Dr. Grigoryan analyzes a pattern in Pashinyan’s post-election moves that suggests preparation for renewed confrontation. The cancellation of results in three precincts-specifically designed to exclude Prosperous Armenia while securing a three-fifths majority-revealed a strategic calculation. But the deeper preparation is underway through proposed legislation to ban political parties found guilty of bribery and to disenfranchise Armenians who spend more than six months abroad.
These moves appear contradictory on their surface. Pashinyan claims 65 percent of diaspora Armenians support him, yet proposes restricting their voting rights. Grigoryan argues this inconsistency reveals Pashinyan’s own assessment: he does not believe his stated numbers and is preparing for scenarios where he cannot rely on diaspora support. The bribery legislation-despite his accusation that 70 percent of opposition voters received bribes-lacks any actual prosecutions or court judgments. The law appears designed as a preventive tool for potential future elections.
What is Pashinyan preparing for? Grigoryan identifies inevitable crises stemming from contradictions in his strategic position. Russia has explicitly stated Armenia cannot sit on two chairs indefinitely and must choose strategic orientation. Pashinyan cannot simultaneously pursue TRIPP, integrate with Europe, and maintain CSTO membership. Constitutional changes-promised to Azerbaijan-may trigger another domestic crisis. The opposition, if it learns from mistakes, could mount a stronger challenge in subsequent elections.

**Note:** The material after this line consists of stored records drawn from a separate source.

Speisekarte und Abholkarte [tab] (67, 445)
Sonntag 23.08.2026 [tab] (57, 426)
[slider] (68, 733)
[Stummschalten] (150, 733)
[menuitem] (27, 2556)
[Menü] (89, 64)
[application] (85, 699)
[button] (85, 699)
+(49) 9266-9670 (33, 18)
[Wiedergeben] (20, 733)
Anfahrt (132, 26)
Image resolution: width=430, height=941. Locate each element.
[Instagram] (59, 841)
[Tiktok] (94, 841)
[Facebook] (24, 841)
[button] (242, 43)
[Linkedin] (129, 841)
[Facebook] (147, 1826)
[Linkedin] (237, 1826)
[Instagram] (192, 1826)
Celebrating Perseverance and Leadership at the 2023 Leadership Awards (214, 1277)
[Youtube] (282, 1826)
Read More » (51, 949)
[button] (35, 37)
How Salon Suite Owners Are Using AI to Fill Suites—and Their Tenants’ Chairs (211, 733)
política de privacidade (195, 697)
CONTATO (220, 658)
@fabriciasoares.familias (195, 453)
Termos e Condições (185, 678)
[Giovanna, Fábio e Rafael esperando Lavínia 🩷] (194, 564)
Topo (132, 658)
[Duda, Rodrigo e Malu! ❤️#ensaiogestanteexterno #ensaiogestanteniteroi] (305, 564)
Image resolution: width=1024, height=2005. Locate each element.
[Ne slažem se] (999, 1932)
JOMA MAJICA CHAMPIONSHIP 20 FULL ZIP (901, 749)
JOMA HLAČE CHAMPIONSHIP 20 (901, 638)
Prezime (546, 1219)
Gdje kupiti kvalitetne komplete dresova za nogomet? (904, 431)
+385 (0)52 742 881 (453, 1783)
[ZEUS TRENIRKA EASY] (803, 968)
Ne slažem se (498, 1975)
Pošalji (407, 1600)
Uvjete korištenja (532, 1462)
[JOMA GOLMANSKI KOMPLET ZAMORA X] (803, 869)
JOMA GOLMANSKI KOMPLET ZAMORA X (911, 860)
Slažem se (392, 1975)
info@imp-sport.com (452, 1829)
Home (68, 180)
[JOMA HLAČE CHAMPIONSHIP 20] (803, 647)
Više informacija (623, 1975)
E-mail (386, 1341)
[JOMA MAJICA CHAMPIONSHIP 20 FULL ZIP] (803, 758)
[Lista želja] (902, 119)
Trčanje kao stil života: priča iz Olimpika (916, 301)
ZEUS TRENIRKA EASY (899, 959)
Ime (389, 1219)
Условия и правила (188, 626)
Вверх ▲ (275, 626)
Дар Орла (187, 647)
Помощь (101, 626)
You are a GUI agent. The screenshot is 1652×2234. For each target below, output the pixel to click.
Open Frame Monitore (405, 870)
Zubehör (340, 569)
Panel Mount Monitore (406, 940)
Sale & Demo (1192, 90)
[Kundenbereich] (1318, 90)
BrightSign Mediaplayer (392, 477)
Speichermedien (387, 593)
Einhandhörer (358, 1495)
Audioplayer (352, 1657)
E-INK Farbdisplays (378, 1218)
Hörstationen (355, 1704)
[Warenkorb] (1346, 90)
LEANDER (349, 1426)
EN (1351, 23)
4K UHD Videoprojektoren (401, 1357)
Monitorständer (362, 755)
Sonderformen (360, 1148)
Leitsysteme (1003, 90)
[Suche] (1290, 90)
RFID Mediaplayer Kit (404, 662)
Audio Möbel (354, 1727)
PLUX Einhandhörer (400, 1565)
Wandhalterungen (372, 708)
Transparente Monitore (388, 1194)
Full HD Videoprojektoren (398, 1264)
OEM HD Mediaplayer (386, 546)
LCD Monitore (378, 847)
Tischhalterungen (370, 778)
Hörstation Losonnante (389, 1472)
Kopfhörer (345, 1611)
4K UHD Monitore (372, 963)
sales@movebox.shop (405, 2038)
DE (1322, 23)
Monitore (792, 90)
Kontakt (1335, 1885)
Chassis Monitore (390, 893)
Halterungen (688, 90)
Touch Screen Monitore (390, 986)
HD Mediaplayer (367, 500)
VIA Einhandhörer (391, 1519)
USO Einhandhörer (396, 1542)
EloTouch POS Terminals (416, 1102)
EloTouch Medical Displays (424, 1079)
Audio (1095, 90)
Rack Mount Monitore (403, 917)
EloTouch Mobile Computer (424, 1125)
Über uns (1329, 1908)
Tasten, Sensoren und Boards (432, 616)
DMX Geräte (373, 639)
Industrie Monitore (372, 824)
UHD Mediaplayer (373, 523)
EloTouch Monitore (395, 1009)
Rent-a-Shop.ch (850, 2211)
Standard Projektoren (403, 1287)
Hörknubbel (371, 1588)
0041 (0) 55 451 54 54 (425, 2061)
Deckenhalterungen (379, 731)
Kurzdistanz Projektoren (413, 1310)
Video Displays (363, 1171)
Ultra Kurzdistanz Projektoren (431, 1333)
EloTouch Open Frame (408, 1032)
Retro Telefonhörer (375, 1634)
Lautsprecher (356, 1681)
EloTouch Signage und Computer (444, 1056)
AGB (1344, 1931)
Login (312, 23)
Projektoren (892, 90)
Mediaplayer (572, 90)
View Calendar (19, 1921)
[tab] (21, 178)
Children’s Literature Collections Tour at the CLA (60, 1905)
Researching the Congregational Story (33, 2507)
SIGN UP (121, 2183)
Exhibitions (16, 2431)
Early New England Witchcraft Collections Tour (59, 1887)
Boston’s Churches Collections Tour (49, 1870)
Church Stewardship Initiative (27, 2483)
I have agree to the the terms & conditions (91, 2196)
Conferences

By pre-positioning legislative tools to ban opposition parties and restrict diaspora voting, Pashinyan is building an institutional foundation for managing these crises without risking genuine electoral competition. Grigoryan notes this reflects the typical trajectory of revolutionary regimes: initial democratic legitimacy gives way to institutional consolidation of power as messianically-minded leaders prioritize their “salvation project” over democratic norms. Pashinyan, like revolutionary leaders before him, may believe no cost is too high for implementing his strategic vision.
The opposition’s path forward depends on whether new election would favor them or the ruling party. Without clear answers-and without fundamental opposition reform-even changed circumstances may not dislodge an entrenched incumbent using institutional tools to short-circuit democratic competition.